The SNP tab in the Align to Reference editor determines possible and probable SNPs in the reference sequence and aligned reads.
Initially SNPs in each aligned read are determined. Where a read contains a single base that differs from the reference sequence then it is considered as a SNP. If the read does not contain trace data then all mismatches are considered as possible. However, if the read contains trace data then the putative SNP is scored by comparing the area under the curve for the called base versus the total area under the curves for all 4 bases. The thresholds are set to 90% for probable and 75% for possible. If the score is below 75% it is not regarded as a SNP. For example if "A" accounts for 90% or more of the signal then it is a "Probable" SNP or if it contains more than 75% it is a "Possible" SNP.
These are listed at the bottom of the SNP tab below the SNP analysis of the reference sequence. An example output for a single read called B02b is as follows:
B02b length 745 1 probable SNPs, 4 possible SNPs Probable SNPs 998 T -> C (92.0) Possible SNPs 518 T -> G (79.5) 705 C -> T (87.2) 1119 C -> G (89.8) 1120 T -> G (89.9)

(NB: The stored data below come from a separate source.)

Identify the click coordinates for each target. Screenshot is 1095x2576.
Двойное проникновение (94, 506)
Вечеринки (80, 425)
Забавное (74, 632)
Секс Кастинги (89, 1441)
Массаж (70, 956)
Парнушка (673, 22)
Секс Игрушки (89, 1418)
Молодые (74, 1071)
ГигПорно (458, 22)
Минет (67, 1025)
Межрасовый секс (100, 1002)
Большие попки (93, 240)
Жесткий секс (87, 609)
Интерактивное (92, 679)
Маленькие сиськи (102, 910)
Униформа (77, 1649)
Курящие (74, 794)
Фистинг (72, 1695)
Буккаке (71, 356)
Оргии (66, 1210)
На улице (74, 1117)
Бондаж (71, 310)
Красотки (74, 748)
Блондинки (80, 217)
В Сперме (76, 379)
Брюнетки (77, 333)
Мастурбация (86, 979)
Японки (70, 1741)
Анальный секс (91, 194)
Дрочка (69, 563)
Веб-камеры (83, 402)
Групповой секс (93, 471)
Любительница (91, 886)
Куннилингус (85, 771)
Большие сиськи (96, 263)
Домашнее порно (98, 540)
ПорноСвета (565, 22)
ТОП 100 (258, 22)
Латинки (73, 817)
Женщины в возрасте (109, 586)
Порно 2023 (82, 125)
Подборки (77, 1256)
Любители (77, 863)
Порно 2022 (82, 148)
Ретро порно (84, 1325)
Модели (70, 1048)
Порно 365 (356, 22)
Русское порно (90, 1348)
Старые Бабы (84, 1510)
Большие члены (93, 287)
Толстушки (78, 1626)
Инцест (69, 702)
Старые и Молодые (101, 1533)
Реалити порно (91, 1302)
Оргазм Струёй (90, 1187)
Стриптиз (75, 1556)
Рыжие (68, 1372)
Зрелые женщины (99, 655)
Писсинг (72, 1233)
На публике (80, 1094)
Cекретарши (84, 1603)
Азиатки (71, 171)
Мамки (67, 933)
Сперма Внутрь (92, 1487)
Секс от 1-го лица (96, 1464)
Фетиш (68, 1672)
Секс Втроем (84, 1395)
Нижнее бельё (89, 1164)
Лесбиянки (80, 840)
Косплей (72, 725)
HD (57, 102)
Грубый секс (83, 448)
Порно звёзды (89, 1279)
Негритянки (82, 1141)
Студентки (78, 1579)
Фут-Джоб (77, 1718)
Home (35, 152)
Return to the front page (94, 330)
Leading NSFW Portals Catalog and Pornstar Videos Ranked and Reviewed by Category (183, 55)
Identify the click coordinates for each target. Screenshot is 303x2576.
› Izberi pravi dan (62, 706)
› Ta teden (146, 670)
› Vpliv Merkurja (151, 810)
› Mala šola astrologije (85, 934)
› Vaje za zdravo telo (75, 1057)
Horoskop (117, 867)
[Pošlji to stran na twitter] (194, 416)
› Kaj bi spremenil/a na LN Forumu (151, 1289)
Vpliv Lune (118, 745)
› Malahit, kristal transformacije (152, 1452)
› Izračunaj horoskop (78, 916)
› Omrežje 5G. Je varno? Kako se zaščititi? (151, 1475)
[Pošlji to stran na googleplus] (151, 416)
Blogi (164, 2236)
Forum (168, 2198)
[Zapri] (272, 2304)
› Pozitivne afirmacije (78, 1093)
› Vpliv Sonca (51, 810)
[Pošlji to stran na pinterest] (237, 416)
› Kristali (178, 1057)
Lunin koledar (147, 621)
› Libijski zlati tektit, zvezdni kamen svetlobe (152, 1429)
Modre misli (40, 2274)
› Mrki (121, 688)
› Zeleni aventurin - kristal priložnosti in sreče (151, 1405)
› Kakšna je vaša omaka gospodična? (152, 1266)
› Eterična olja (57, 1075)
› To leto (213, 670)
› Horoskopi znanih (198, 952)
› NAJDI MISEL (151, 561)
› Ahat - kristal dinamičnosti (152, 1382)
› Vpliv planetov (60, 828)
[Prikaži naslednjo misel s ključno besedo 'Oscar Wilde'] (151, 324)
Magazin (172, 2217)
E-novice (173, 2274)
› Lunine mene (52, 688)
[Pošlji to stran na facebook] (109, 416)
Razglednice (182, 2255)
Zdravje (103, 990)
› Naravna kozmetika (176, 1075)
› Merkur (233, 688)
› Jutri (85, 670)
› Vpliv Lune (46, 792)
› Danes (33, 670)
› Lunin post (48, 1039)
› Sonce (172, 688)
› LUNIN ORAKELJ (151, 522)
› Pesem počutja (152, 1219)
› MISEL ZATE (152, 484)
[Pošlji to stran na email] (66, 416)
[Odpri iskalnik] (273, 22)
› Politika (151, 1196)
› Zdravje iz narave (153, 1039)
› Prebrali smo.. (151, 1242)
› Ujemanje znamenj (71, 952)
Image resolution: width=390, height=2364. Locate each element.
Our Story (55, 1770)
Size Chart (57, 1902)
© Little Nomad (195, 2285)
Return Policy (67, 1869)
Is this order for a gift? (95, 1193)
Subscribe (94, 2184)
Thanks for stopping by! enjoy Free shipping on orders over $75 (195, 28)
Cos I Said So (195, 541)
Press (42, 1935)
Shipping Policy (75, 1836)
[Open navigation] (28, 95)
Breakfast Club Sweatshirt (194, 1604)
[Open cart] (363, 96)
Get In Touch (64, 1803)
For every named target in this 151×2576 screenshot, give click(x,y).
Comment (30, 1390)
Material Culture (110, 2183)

The number is the position of the putative SNP in the reference sequence. The first base indicates the reference base and the second the putative SNP. The percentage score is also shown.
For the reference sequence SNPs are grouped according to whether they are possible or probable. All SNPs identified in a read are shown, even if only a single read contains that SNP. A SNP is regarded as probable if one or more reads contains a probable SNP at that point. Note: the presence of a SNP that has been identified in a read without trace data means it will be regarded as a probable SNP, even if any corresponding SNPs in trace files are only possible SNPs.
Probable SNPs in the Reference Sequence 616 G -> T = 20% (1/5) 705 C -> T = 33% (1/3) 998 T -> C = 16% (1/6) 2813 T -> C = 12% (1/8) 3080 T -> G = 16% (1/6) Probable+Possible SNPs in the Reference Sequence 518 T -> G = 16% (1/6) 554 T -> G = 20% (1/5) 616 G -> T = 20% (1/5) 705 C -> T = 100% (3/3) 998 T -> C = 66% (4/6) 1119 C -> G = 14% (1/7) 1120 T -> G = 14% (1/7) 1395 C -> T = 14% (1/7) 1410 C -> T = 14% (1/7) 2128 G -> T = 14% (1/7) 2813 T -> C = 12% (1/8) 3080 T -> G = 16% (1/6) 3196 T -> G = 20% (1/5)
The number is the position of the putative SNP in the reference sequence. The first base indicates the reference base and the subsequent bases are ones that differ to the reference. The percentage score and the figure in brackets are the number of reads that contain this base whose score exceeds the cut-off values mentioned above.